By 1972 the Mustang was barely recognizable from the car that took the automotive world by storm in 1964. Every dimension on the car had increased, including weight. By the time this 1972 Mustang rolled off the production line the car had become more of a luxury GT coupe, but the buying public was still willing to part with their cash to enjoy the Mustang experience. This particular Mustang is listed for sale here on eBay. It is located in Hammond, Louisiana, and is offered with a clear title. The seller has set a BIN price of $15,800 but with the option to make an offer.

The seller claims that our feature car has traveled a mere 40,500 miles.

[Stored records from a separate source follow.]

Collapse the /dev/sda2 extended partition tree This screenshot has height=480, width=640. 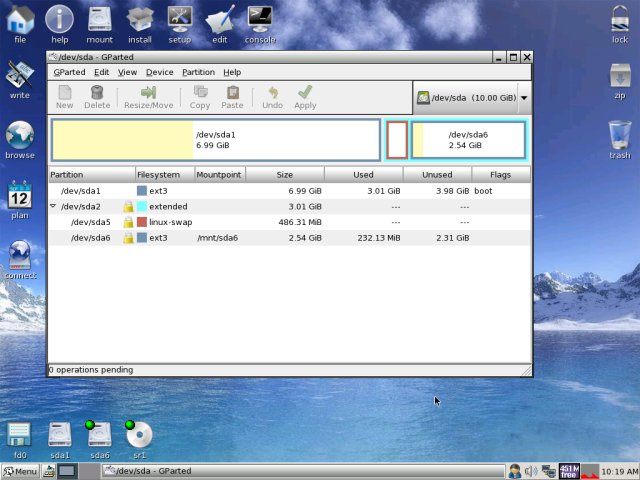[x=54, y=206]
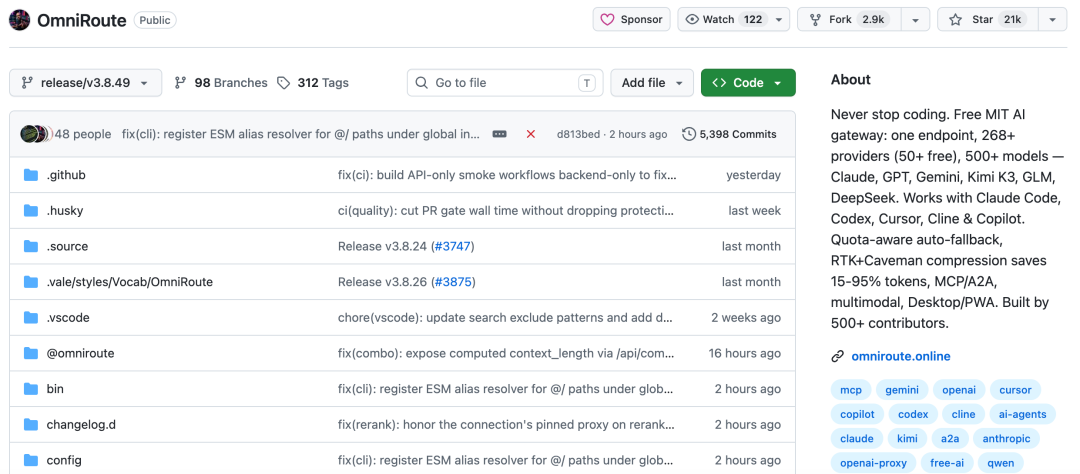Open the green Code menu
Viewport: 1080px width, 474px height.
tap(748, 83)
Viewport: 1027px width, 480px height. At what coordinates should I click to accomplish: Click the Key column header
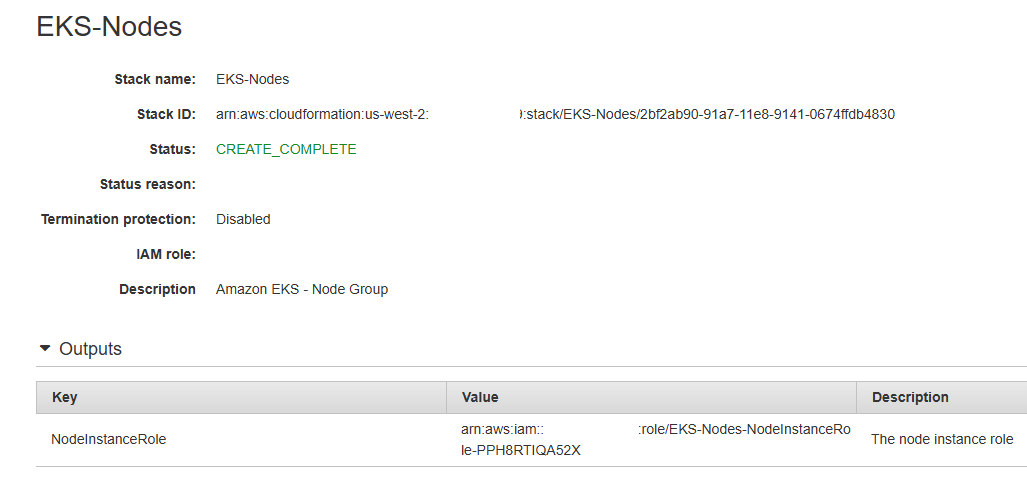65,397
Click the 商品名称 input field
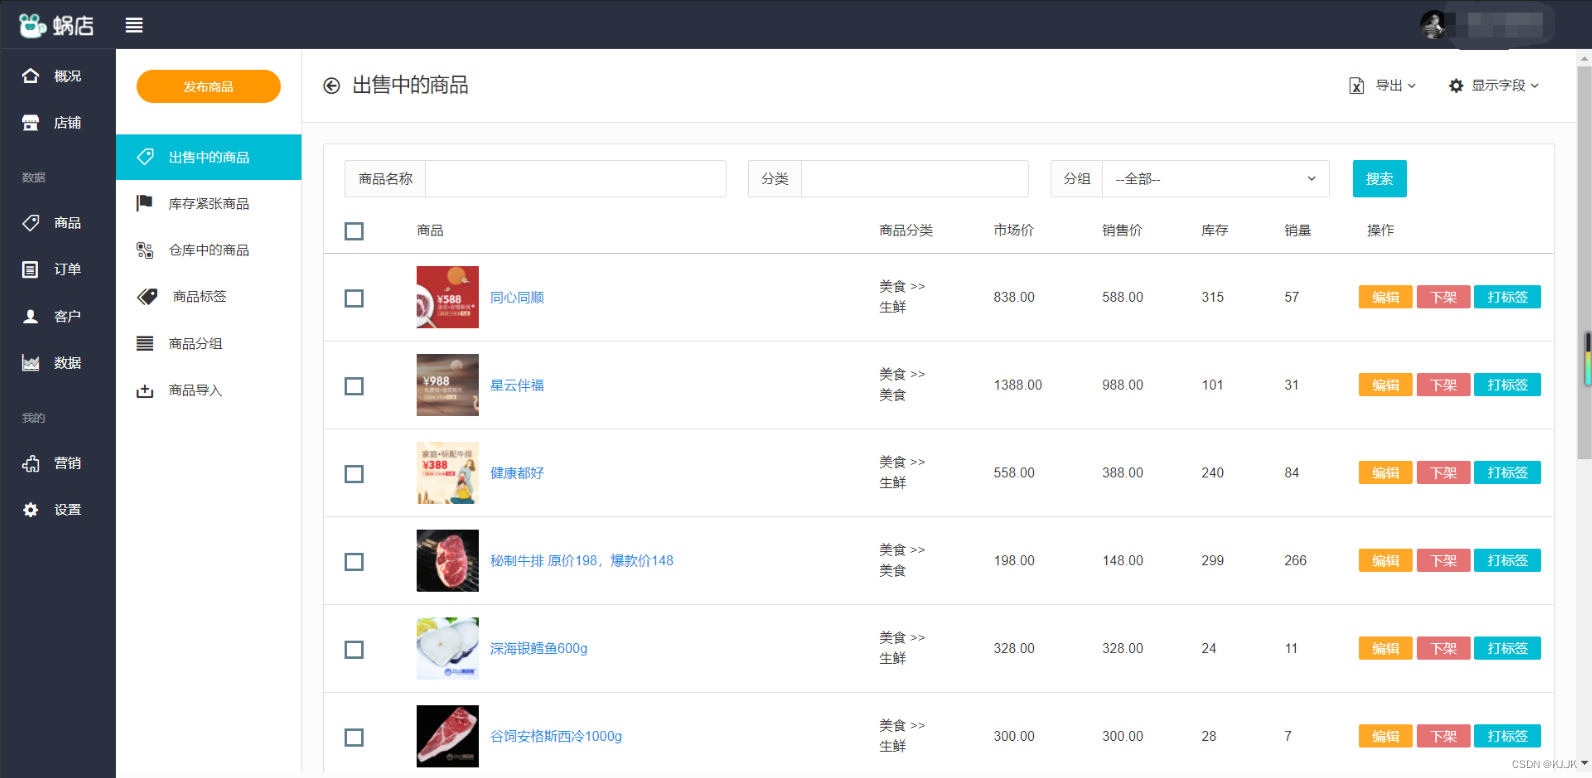1592x778 pixels. (576, 179)
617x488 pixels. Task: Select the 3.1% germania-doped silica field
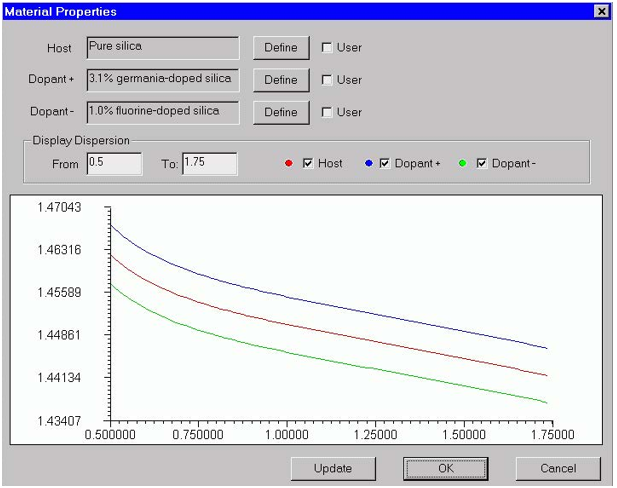click(x=162, y=79)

As with all of these claims, I would hope that they are able to furnish some form of documentary evidence to back this. Leaving aside this claim, looking at the car indicates that it does appear to be in quite good condition. The paint is said to be original, and there are a few marks and chips that can be seen. Baring in mind that this is a 46-year-old car then that’s to be expected. There are two minor dings in the driver’s side front fender, but neither of these are big enough to crack the paint finish. There are also no visible signs of rust or corrosion, and the vinyl top looks to be in good condition.

The interior of the car presents well, with few obvious issues. All of the original fittings appear to be in place, and that high-mileage “tell-tale” of wear on the wheel rim appears to be absent. There is some scratching of the plastic on the seat belt, but otherwise the interior seems like a pleasant place to pass some time on a lazy Sunday drive.

Under the hood is the 302ci 2V engine which is backed by an automatic transmission. The car also comes with air conditioning, but we get no indication on whether this works or of the general condition of the car mechanically. The engine bay appears to have received a generous dose of detailing spray, but I did notice what looks like some form of corrosion in this photo just below the master cylinder, and even some on the passenger-side hood spring. Of course, it may also be nothing important.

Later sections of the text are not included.